Freshman Rep. Cori Bush, D-Mo., deleted a tweet sympathizing with the 13 inmates recently executed during President Donald Trump’s terms after critics called her out for glorifying violent felons, one of whom was a self-proclaimed white supremacist.
In the tweet, Bush listed the names of the 13 criminals and urged her followers to “say their names.”
“The 13 people murdered by Trump’s death row killing spree,” Bush wrote. “Say their names.”
Several users pointed out the horrific nature of these inmates’ crimes.
For example, Daniel Lewis Lee was a white supremacist convicted of murdering William Frederick Mueller, his wife Nancy Ann Mueller, and his 8-year-old stepdaughter Sarah Elizabeth Powell in Arkansas in 1996.
Similarly, Wesley Purkey confessed to kidnapping, sexually assaulting, and then murdering 16-year-old Jennifer Long. He also beat an 80-year-old woman to death.

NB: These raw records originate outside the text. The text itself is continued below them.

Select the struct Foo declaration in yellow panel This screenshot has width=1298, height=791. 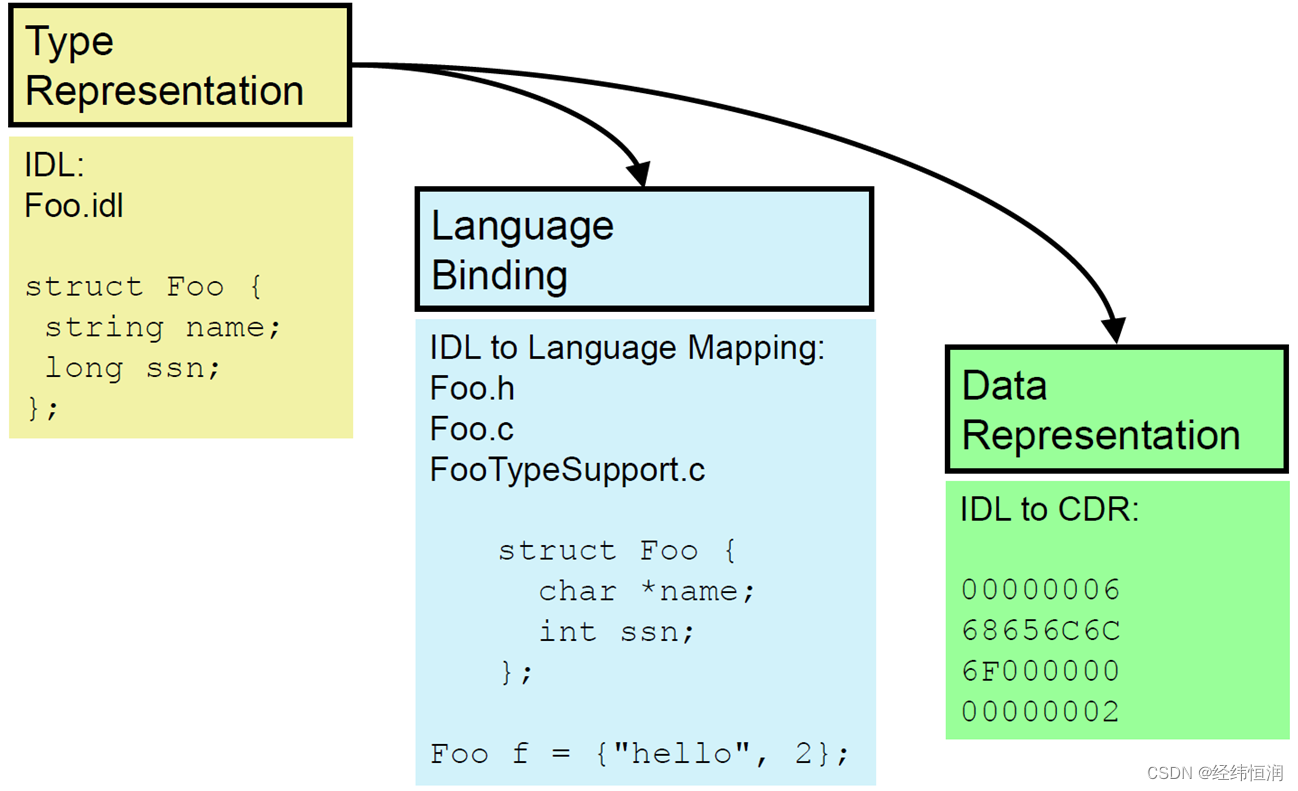(143, 287)
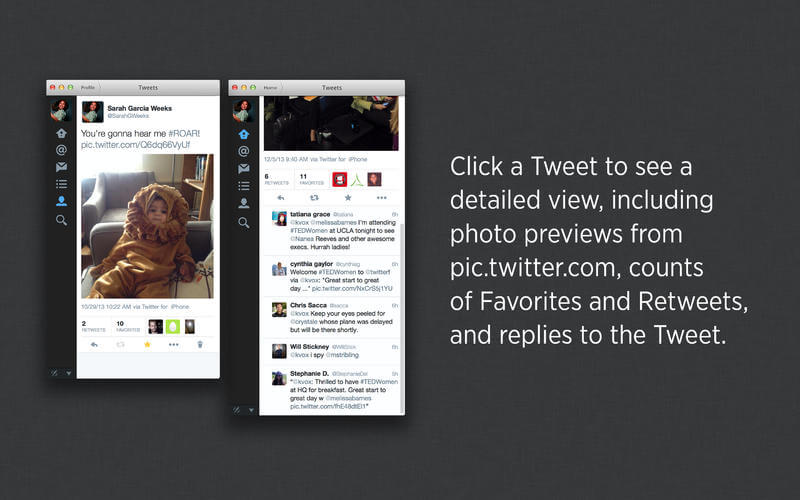Toggle favorite star on #ROAR tweet
The width and height of the screenshot is (800, 500).
(147, 344)

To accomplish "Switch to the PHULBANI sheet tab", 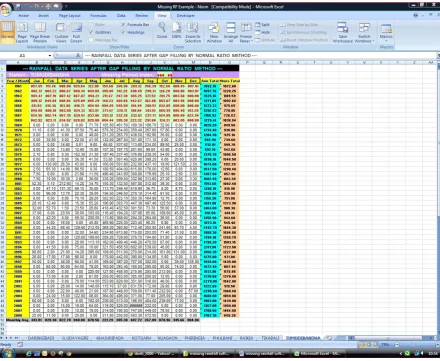I will pos(222,338).
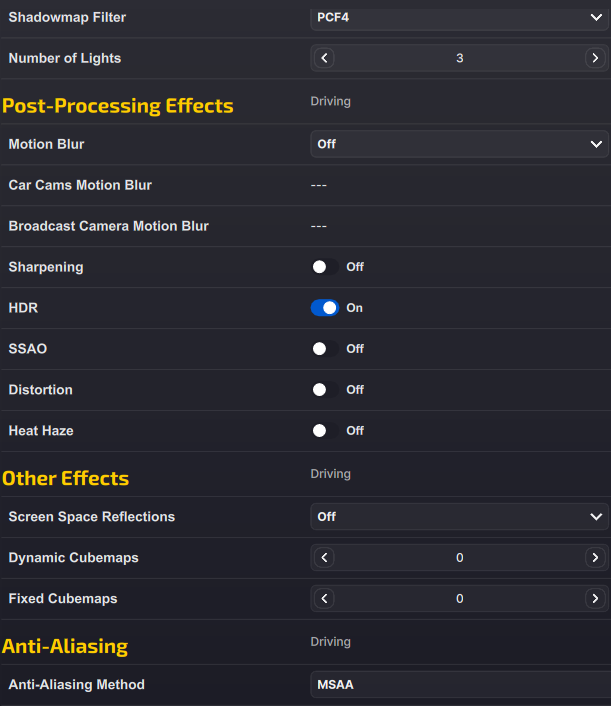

Instead of remembering the criminals, Americans should remember their victims, others argued.
These people weren’t murdered. They were legally executed after convictions for horrendous crimes, being sentenced to the death penalty, and going through countless appeals. https://t.co/FgOA3Q5p7l
— AG (@AGHamilton29) January 17, 2021
Bush did not explain why she deleted her original tweet. Instead, she posted another tweet quoting civil rights icon Martin Luther King Jr.
“I do not think that God approves the death penalty for any crime…[C]apital punishment is against the better judgment of modern criminology &, above all, against the highest expression of love in the nature of God.”